- Written task:
Format the rows beginning at the line containing "Click the swap icon below 修改值 field" and running to the end of the rows as a numbered list, with blank lines omitted. Leave the pictures out of your answer.

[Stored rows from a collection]
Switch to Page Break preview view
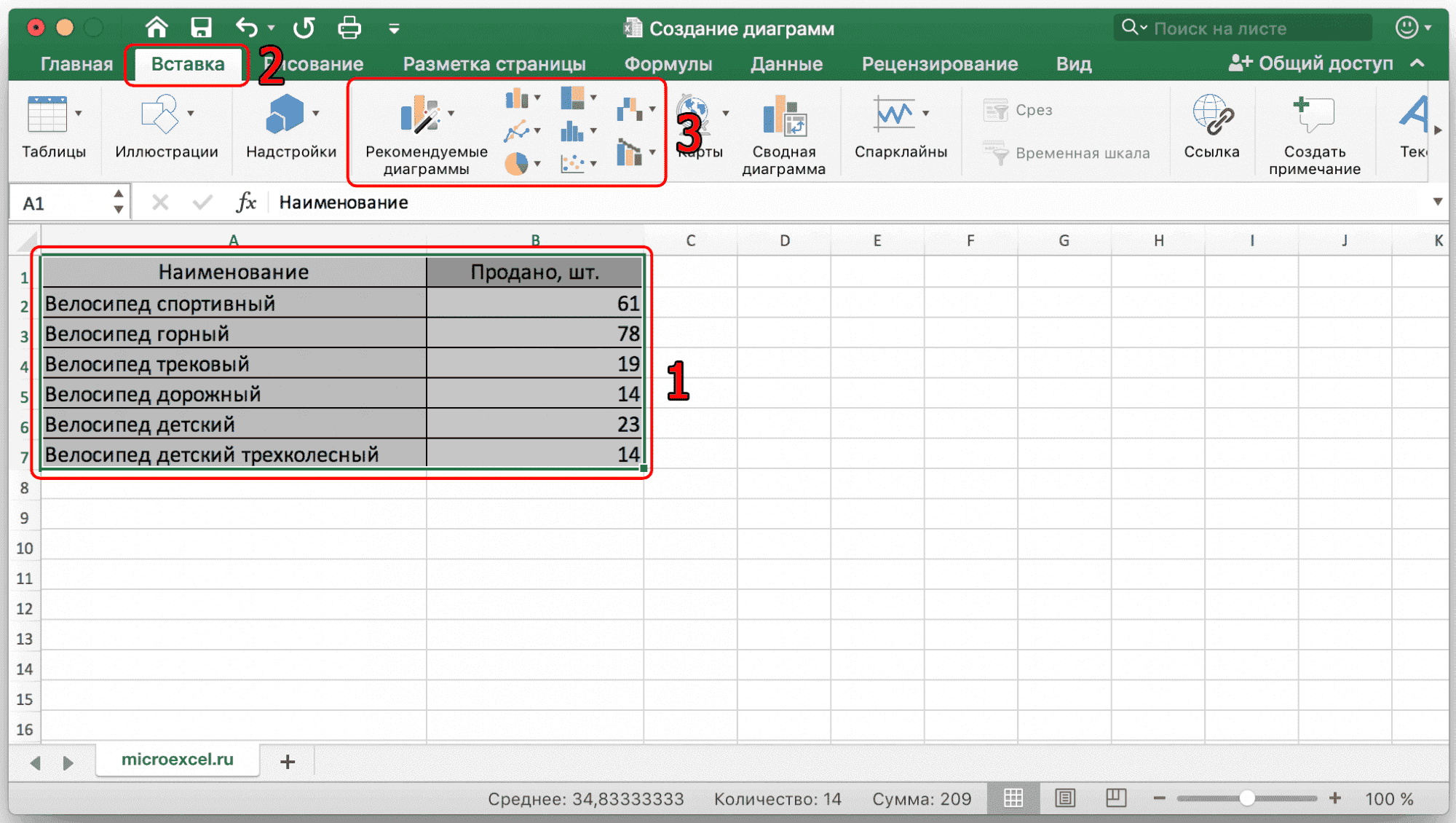Image resolution: width=1456 pixels, height=823 pixels. (x=1116, y=798)
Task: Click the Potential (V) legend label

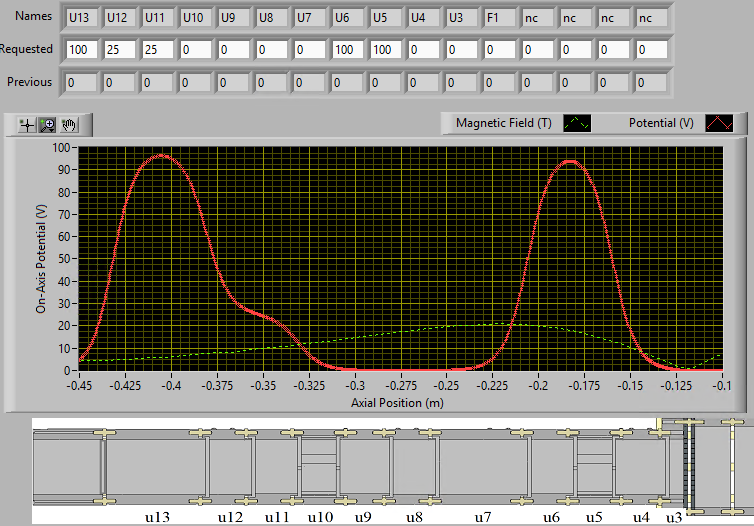Action: pyautogui.click(x=661, y=124)
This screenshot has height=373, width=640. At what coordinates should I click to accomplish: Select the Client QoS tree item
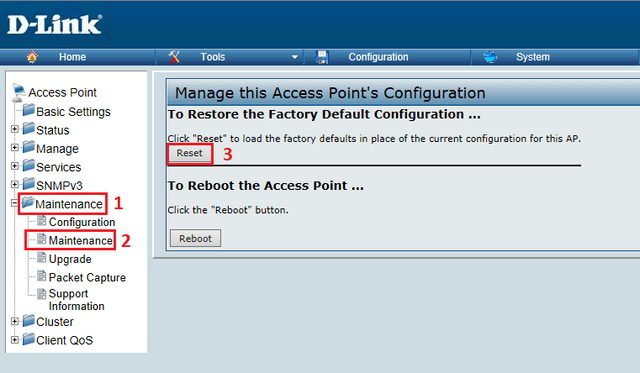click(64, 340)
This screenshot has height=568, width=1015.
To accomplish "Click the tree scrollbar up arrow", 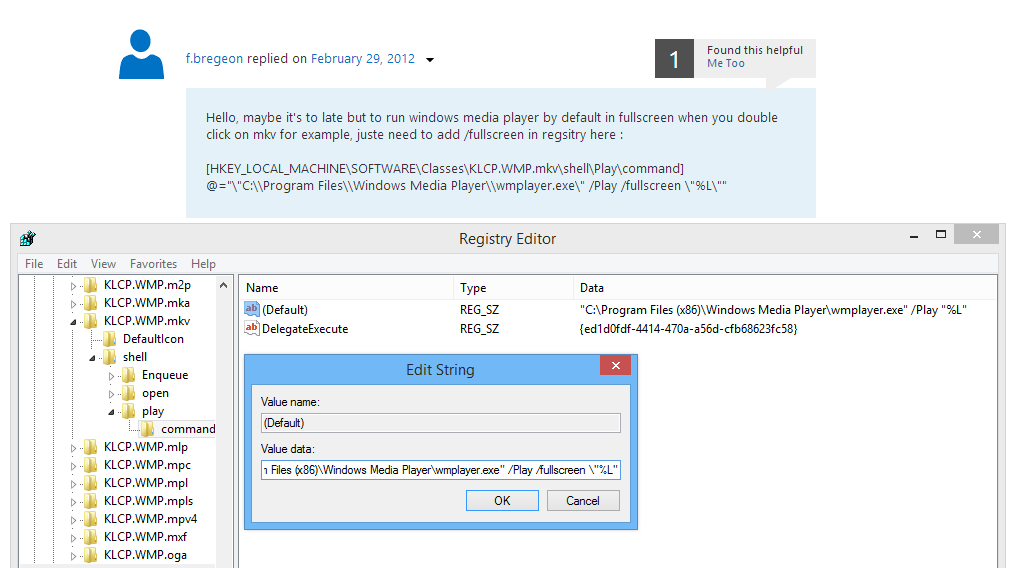I will coord(223,285).
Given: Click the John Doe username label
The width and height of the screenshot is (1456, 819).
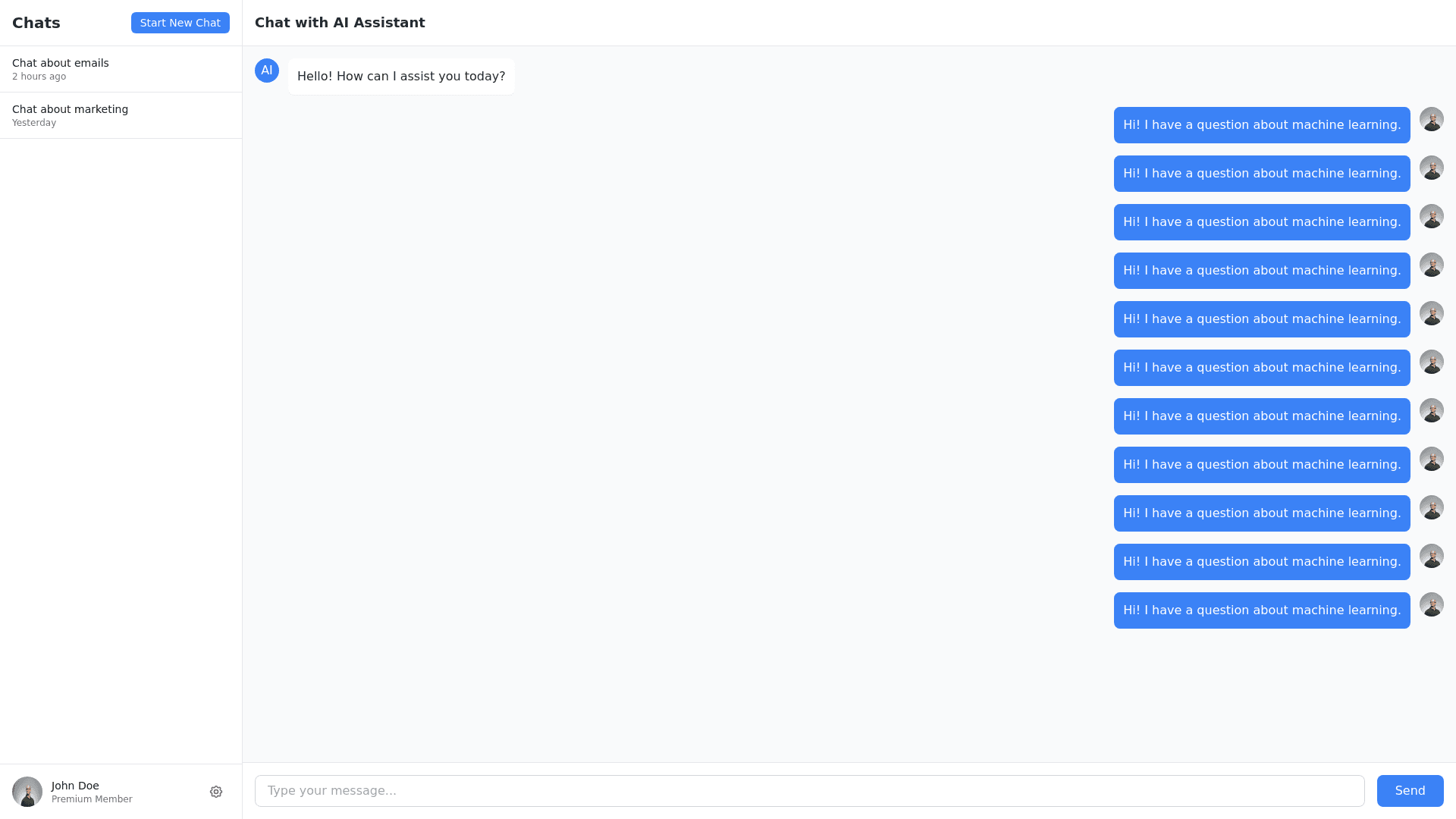Looking at the screenshot, I should point(75,786).
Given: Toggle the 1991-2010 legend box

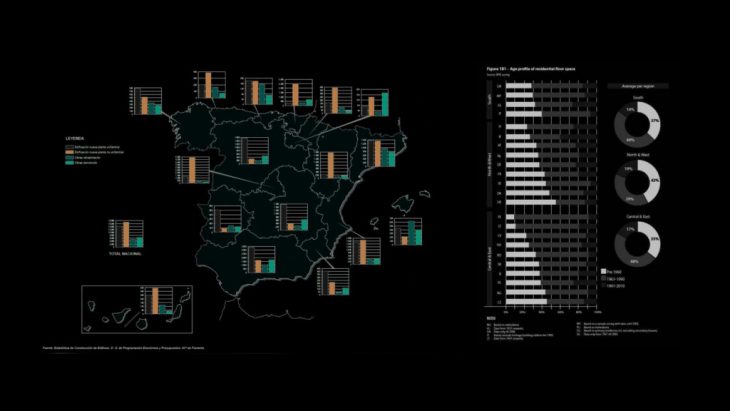Looking at the screenshot, I should click(604, 285).
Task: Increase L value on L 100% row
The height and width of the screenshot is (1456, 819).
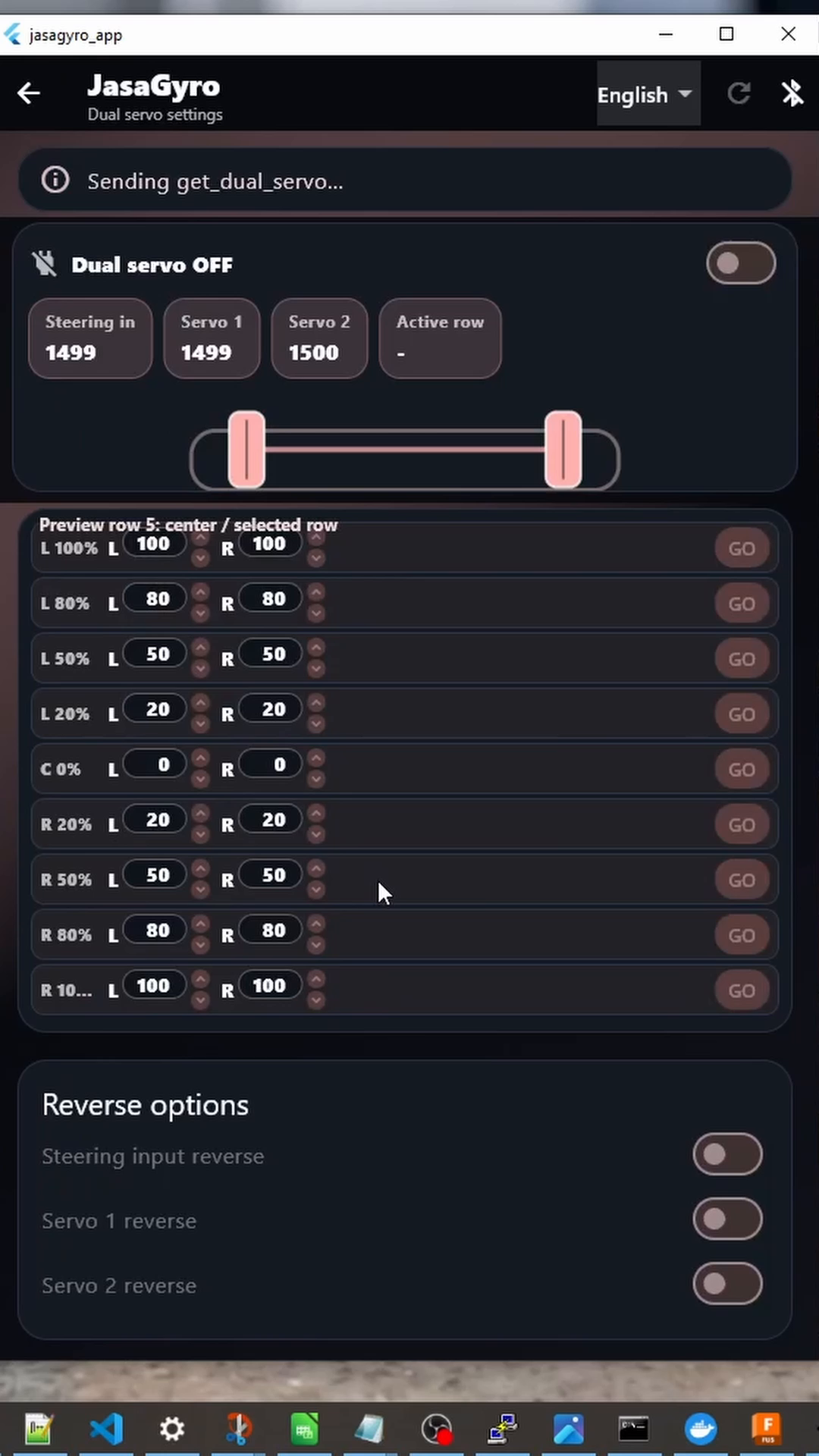Action: pyautogui.click(x=200, y=537)
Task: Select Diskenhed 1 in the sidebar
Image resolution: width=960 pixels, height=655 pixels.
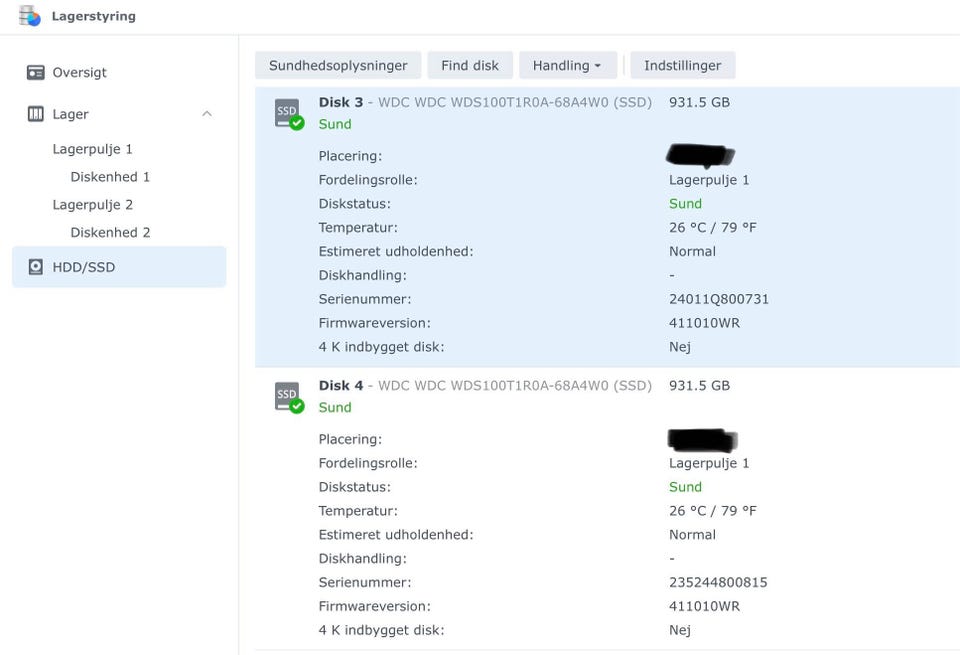Action: pyautogui.click(x=110, y=177)
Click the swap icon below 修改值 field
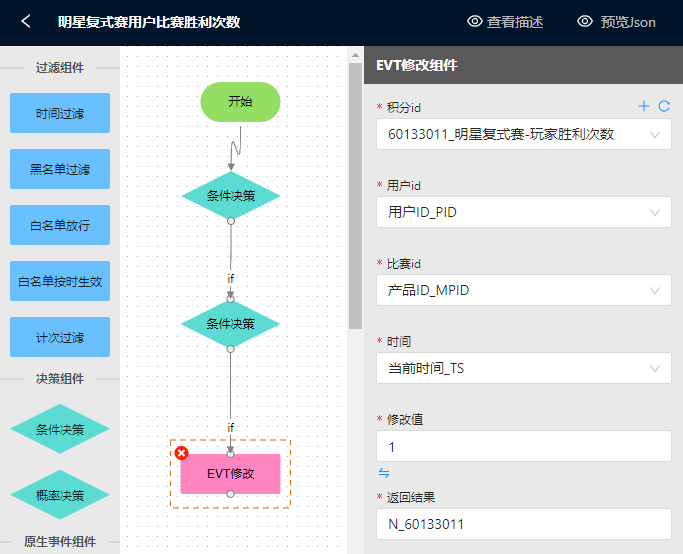This screenshot has width=683, height=554. click(x=384, y=473)
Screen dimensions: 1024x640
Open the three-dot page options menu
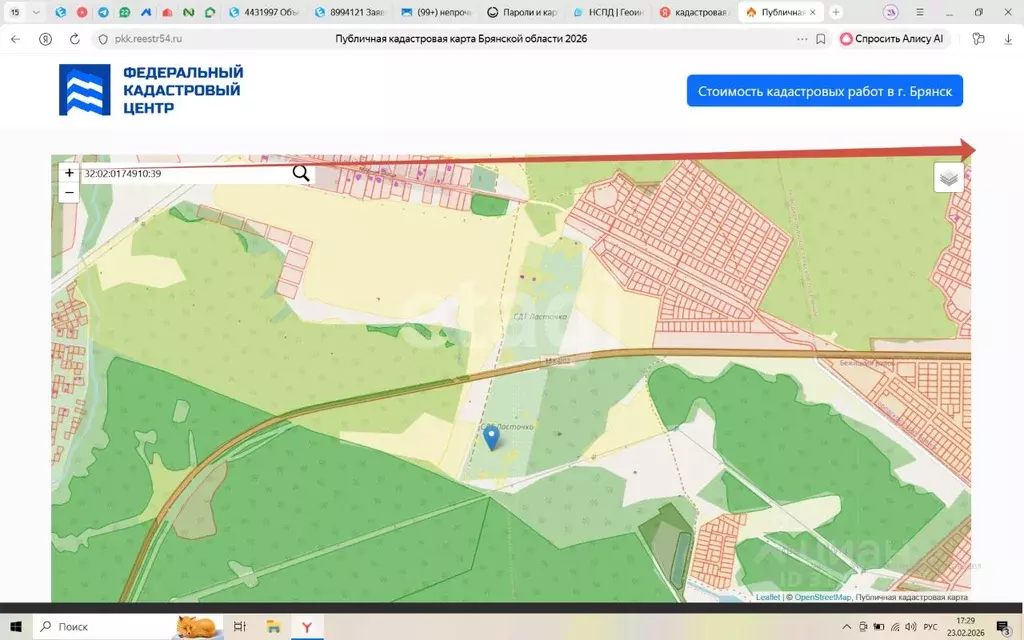pos(801,39)
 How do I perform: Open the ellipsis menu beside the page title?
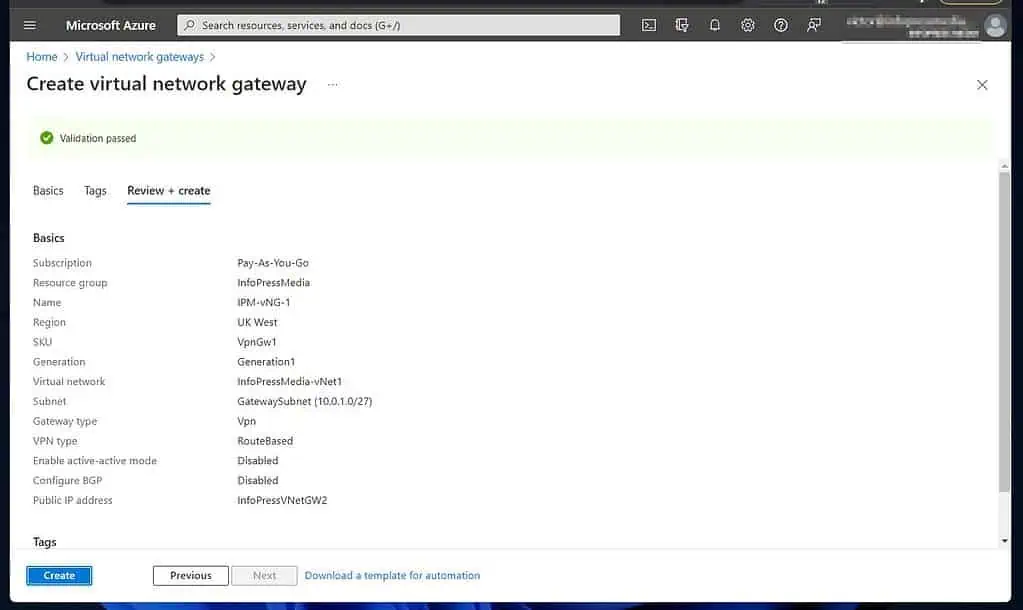tap(333, 85)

- Answer to the task:
1. Click the swap icon below 修改值 field
2. This screenshot has width=683, height=554. click(x=384, y=473)
3. Screen dimensions: 1024x640
4. Open the three-dot page options menu
5. pos(801,39)
6.  How do I perform: Open the ellipsis menu beside the page title?
7. tap(333, 85)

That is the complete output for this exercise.